问题说明:
尝试做hive到greenplum的数据迁移,故想到用gphdfs直接访问hdfs下的数据,但是出现报错,查找良久没有找到解决方法,所以来请教各位大神。麻烦各位指点。
环境:
greeplum :5.1.10
hadoop:hdp2.4
java:1.8.0_91
外部表建表脚本:
CREATE EXTERNAL TABLE gplink.dim_certype_test (
certype VARCHAR ( 32 ),
certype_name VARCHAR ( 32 ),
chosign VARCHAR ( 32 ))
LOCATION ( 'gphdfs://GXGSBigDataHA/apps/hive/warehouse/dma.db/dim_certype/000000_0' ) format 'TEXT';
查询报错:
postgres=# select * from gplink.dim_certype_test;
ERROR: external table gphdfs protocol command ended with error.
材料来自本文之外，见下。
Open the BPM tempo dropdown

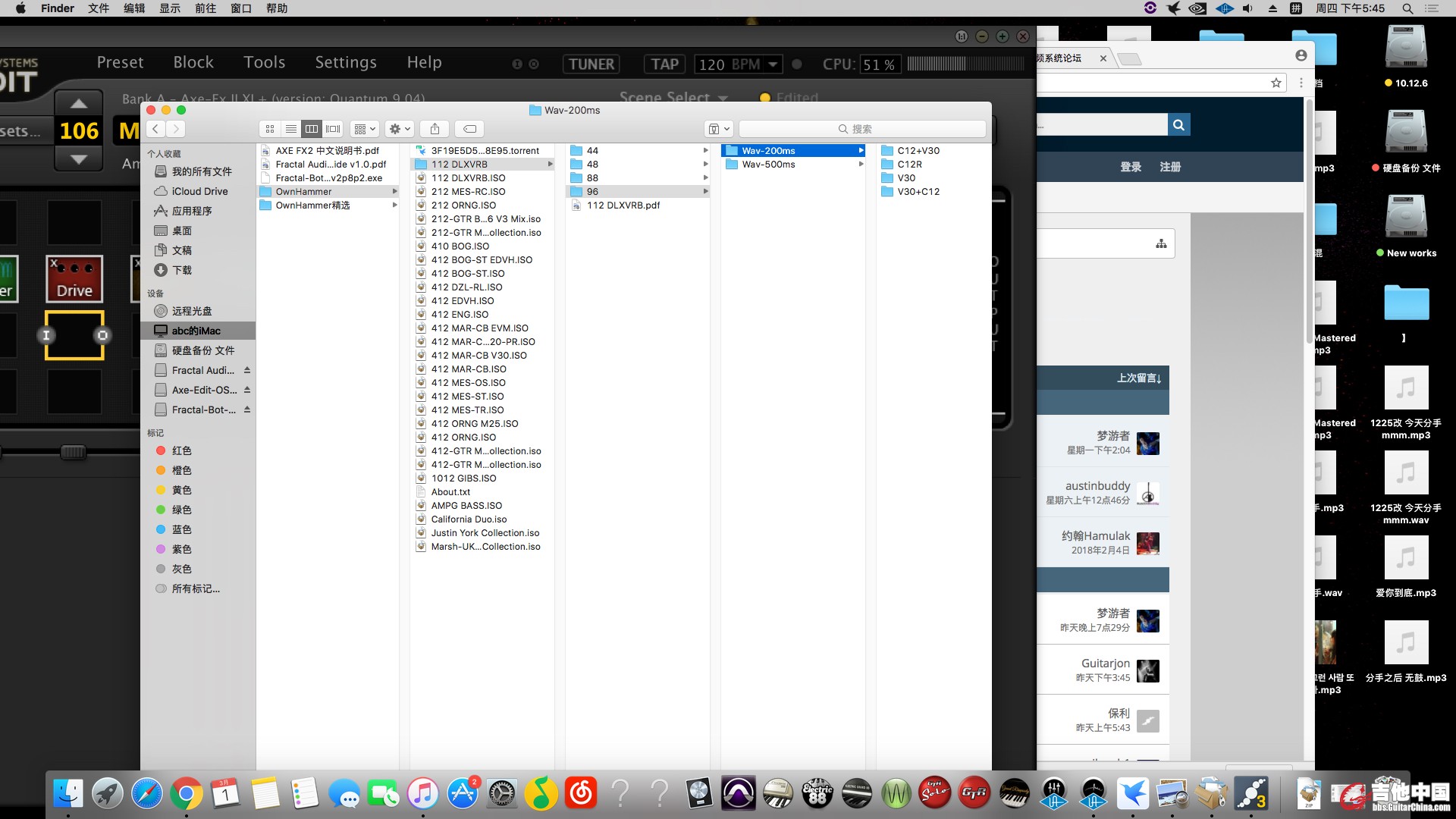coord(773,64)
Error: A JNI error has occurred, please check your installation and try again (seg0 slice1 20.20.20.14:40000 pid=49535)
DETAIL:
Exception in thread "main" java.lang.NoClassDefFoundError: org/apache/hadoop/mapreduce/TaskAttemptContext
at java.lang.Class.getDeclaredMethods0(Native Method)
at java.lang.Class.privateGetDeclaredMethods(Class.java:2701)
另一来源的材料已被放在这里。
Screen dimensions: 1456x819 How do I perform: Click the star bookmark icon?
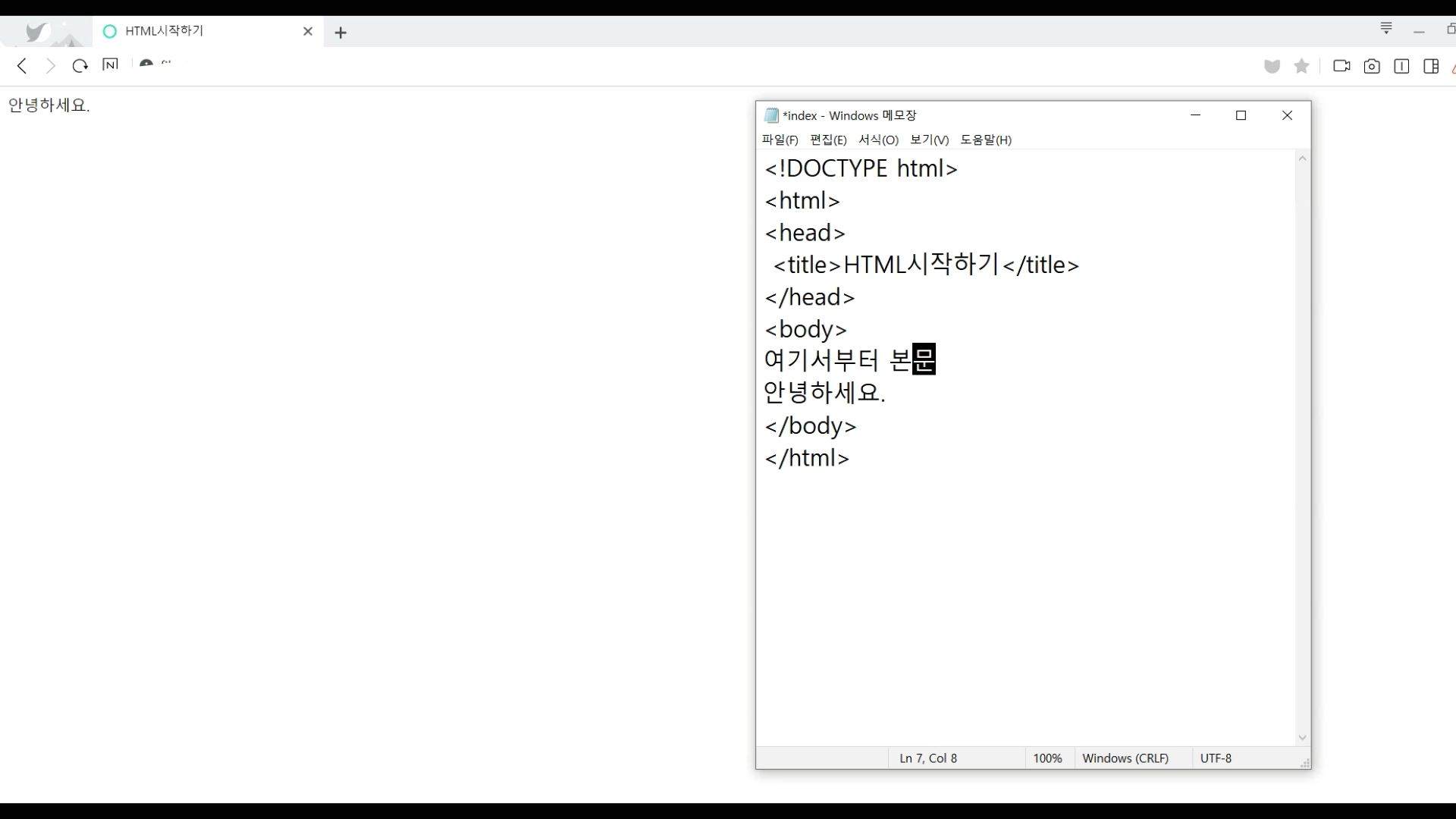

at java.lang.Class.privateGetMethodRecursive(Class.java:3048)
at java.lang.Class.getMethod0(Class.java:3018)
at java.lang.Class.getMethod(Class.java:1784)
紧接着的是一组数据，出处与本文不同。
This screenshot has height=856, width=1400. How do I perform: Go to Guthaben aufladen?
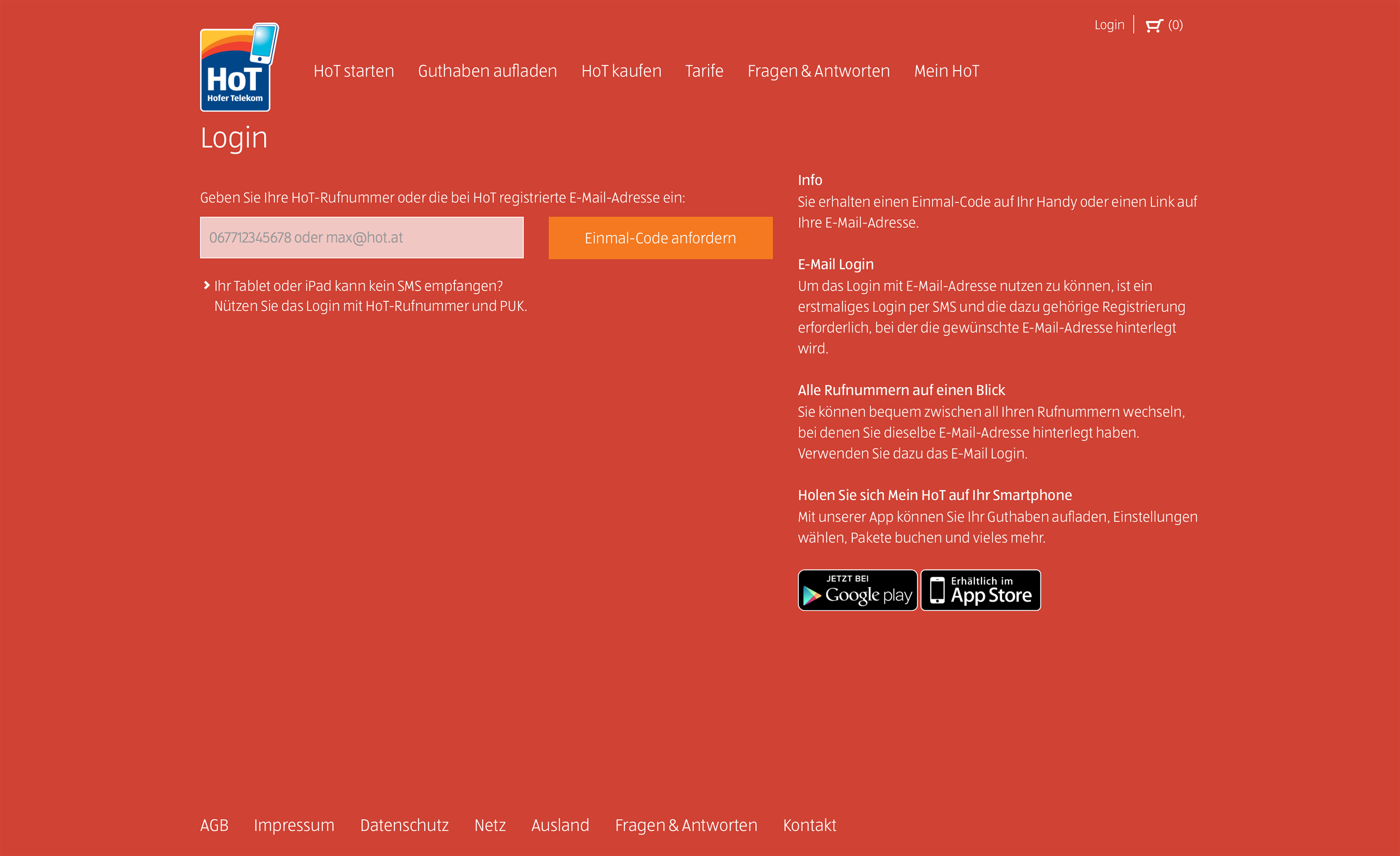pos(487,71)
at sun.launcher.LauncherHelper.validateMain
Command: execute:source $GPHOME/lib//hadoop/hadoop_env.sh;java $GP_JAVA_OPT -classpath $CLASSPATH com.emc.greenplum.gpdb.hdfsconnector.HDFSReader $GP_SEGMENT_ID $GP_SEGMENT_COUNT TEXT hdp-gnet-1.2.0.0 'gphdfs://GXGSB_0' '000000104300044000000104300044000000104300044' 'certype,certype_name,chosign,'
External table dim_certype_test, file gphdfs://GXGSBigDataHA/apps/hive/warehouse/dma.db/dim_certype/000000_0
-----------------------------------------------------------------------------------------------------------------------------------------------------------------------
************************************************************************************************************************************************
解决方法:
查找官方文档:
If needed, ensure that the CLASSPATH environment variable generated by the $GPHOME/lib/hadoop/hadoop_env.sh file on every Greenplum Database host contains the path to JAR files that contain Java classes that are required for gphdfs.
For example, if gphdfs returns a class not found exception, ensure the JAR file containing the class is on every Greenplum Database host and update the$GPHOME/lib/hadoop/hadoop_env.sh file so that the CLASSPATH environment variable created by file contains the JAR file.
原因是hadoop_env.sh 里面没有包含java的jar包包含在内,这里我处理的方法是修改hadoop_env.sh,将jar添加进去。添加以下语句到hadoop_env.sh里面。
if [ -d "$JAVA_HOME/lib" ]; then
for f in $JAVA_HOME/lib/*.jar; do
CLASSPATH=${CLASSPATH}:$f;
done
fi
if [ -d "$JAVA_HOME/jre/lib" ]; then
for f in $JAVA_HOME/jre/lib/*.jar; do
CLASSPATH=${CLASSPATH}:$f;
done
fi